Copy the records exactly. Include every line.
--- DATA TO EXAMINE ---
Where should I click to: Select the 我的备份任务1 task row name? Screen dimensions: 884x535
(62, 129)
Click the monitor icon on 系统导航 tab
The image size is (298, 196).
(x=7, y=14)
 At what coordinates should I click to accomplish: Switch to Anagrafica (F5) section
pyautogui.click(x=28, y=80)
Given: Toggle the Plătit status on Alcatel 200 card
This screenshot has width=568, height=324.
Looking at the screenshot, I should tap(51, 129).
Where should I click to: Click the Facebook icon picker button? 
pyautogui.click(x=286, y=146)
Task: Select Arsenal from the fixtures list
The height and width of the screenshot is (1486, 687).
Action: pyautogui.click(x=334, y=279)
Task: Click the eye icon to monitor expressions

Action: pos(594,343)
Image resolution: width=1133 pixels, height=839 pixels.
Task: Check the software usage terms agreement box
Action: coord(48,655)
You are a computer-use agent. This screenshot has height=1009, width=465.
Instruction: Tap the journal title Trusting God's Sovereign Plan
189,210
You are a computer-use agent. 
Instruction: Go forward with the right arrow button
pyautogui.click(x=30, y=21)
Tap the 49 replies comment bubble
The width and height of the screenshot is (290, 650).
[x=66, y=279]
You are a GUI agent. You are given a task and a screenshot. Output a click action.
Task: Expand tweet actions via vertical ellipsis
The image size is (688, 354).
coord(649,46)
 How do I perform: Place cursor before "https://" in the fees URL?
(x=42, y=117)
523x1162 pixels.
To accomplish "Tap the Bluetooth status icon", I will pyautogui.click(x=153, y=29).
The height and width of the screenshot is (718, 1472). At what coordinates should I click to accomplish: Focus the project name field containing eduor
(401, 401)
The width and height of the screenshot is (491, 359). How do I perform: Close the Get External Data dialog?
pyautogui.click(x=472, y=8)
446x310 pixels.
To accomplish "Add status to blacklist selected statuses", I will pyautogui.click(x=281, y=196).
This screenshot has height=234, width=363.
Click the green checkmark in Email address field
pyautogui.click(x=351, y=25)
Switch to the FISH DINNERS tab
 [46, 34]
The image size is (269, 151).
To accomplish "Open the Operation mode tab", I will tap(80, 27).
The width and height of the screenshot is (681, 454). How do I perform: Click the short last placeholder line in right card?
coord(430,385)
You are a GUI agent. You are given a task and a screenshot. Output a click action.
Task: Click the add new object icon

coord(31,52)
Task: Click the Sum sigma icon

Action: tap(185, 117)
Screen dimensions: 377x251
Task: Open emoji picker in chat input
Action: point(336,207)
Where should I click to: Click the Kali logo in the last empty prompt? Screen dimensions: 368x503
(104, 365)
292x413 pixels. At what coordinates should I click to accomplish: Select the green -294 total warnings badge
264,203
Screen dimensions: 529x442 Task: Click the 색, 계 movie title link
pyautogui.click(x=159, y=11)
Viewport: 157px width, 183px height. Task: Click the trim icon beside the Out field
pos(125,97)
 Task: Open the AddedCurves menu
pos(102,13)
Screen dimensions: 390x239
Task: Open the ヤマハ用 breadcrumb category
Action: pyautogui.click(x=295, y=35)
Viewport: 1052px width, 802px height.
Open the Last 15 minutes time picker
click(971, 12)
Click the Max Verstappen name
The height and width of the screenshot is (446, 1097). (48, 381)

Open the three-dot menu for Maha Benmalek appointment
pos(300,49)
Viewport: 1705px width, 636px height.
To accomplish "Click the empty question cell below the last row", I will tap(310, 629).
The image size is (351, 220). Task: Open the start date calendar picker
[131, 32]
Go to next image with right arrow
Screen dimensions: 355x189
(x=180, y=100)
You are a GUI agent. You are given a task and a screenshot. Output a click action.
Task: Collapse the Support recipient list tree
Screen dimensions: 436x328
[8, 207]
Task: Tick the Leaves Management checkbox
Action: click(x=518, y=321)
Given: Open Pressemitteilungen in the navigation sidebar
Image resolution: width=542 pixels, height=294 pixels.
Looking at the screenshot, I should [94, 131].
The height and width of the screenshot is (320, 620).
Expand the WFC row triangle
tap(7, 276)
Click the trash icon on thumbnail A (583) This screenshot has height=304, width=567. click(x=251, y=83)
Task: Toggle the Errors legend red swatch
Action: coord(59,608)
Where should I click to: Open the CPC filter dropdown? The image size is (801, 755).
---
### SOLUTION TO THIS PROBLEM
Where should I click to: Select the 我的备份任务1 task row name? Screen dimensions: 884x535
(62, 129)
Click the monitor icon on 系统导航 tab
The image size is (298, 196).
(x=7, y=14)
 At what coordinates should I click to accomplish: Switch to Anagrafica (F5) section
pyautogui.click(x=28, y=80)
Given: Toggle the Plătit status on Alcatel 200 card
This screenshot has width=568, height=324.
Looking at the screenshot, I should tap(51, 129).
Where should I click to: Click the Facebook icon picker button? 
pyautogui.click(x=286, y=146)
Task: Select Arsenal from the fixtures list
The height and width of the screenshot is (1486, 687).
Action: pyautogui.click(x=334, y=279)
Task: Click the eye icon to monitor expressions

Action: pos(594,343)
Image resolution: width=1133 pixels, height=839 pixels.
Task: Check the software usage terms agreement box
Action: coord(48,655)
You are a computer-use agent. This screenshot has height=1009, width=465.
Instruction: Tap the journal title Trusting God's Sovereign Plan
189,210
You are a computer-use agent. 
Instruction: Go forward with the right arrow button
pyautogui.click(x=30, y=21)
Tap the 49 replies comment bubble
The width and height of the screenshot is (290, 650).
[x=66, y=279]
You are a GUI agent. You are given a task and a screenshot. Output a click action.
Task: Expand tweet actions via vertical ellipsis
The image size is (688, 354).
coord(649,46)
 How do I perform: Place cursor before "https://" in the fees URL?
(x=42, y=117)
523x1162 pixels.
To accomplish "Tap the Bluetooth status icon", I will pyautogui.click(x=153, y=29).
The height and width of the screenshot is (718, 1472). At what coordinates should I click to accomplish: Focus the project name field containing eduor
(401, 401)
The width and height of the screenshot is (491, 359). How do I perform: Close the Get External Data dialog?
pyautogui.click(x=472, y=8)
446x310 pixels.
To accomplish "Add status to blacklist selected statuses", I will pyautogui.click(x=281, y=196).
This screenshot has height=234, width=363.
Click the green checkmark in Email address field
pyautogui.click(x=351, y=25)
Switch to the FISH DINNERS tab
 [46, 34]
The image size is (269, 151).
To accomplish "Open the Operation mode tab", I will tap(80, 27).
The width and height of the screenshot is (681, 454). How do I perform: Click the short last placeholder line in right card?
coord(430,385)
You are a GUI agent. You are given a task and a screenshot. Output a click action.
Task: Click the add new object icon

coord(31,52)
Task: Click the Sum sigma icon

Action: tap(185, 117)
Screen dimensions: 377x251
Task: Open emoji picker in chat input
Action: point(336,207)
Where should I click to: Click the Kali logo in the last empty prompt? Screen dimensions: 368x503
(104, 365)
292x413 pixels. At what coordinates should I click to accomplish: Select the green -294 total warnings badge
264,203
Screen dimensions: 529x442 Task: Click the 색, 계 movie title link
pyautogui.click(x=159, y=11)
Viewport: 157px width, 183px height. Task: Click the trim icon beside the Out field
pos(125,97)
 Task: Open the AddedCurves menu
pos(102,13)
Screen dimensions: 390x239
Task: Open the ヤマハ用 breadcrumb category
Action: pyautogui.click(x=295, y=35)
Viewport: 1052px width, 802px height.
Open the Last 15 minutes time picker
click(971, 12)
Click the Max Verstappen name
The height and width of the screenshot is (446, 1097). (48, 381)

Open the three-dot menu for Maha Benmalek appointment
pos(300,49)
Viewport: 1705px width, 636px height.
To accomplish "Click the empty question cell below the last row", I will tap(310, 629).
The image size is (351, 220). Task: Open the start date calendar picker
[131, 32]
Go to next image with right arrow
Screen dimensions: 355x189
(x=180, y=100)
You are a GUI agent. You are given a task and a screenshot. Output a click action.
Task: Collapse the Support recipient list tree
Screen dimensions: 436x328
[8, 207]
Task: Tick the Leaves Management checkbox
Action: click(x=518, y=321)
Given: Open Pressemitteilungen in the navigation sidebar
Image resolution: width=542 pixels, height=294 pixels.
Looking at the screenshot, I should [94, 131].
The height and width of the screenshot is (320, 620).
Expand the WFC row triangle
tap(7, 276)
Click the trash icon on thumbnail A (583) This screenshot has height=304, width=567. click(x=251, y=83)
Task: Toggle the Errors legend red swatch
Action: coord(59,608)
Where should I click to: Open the CPC filter dropdown? The image size is (801, 755).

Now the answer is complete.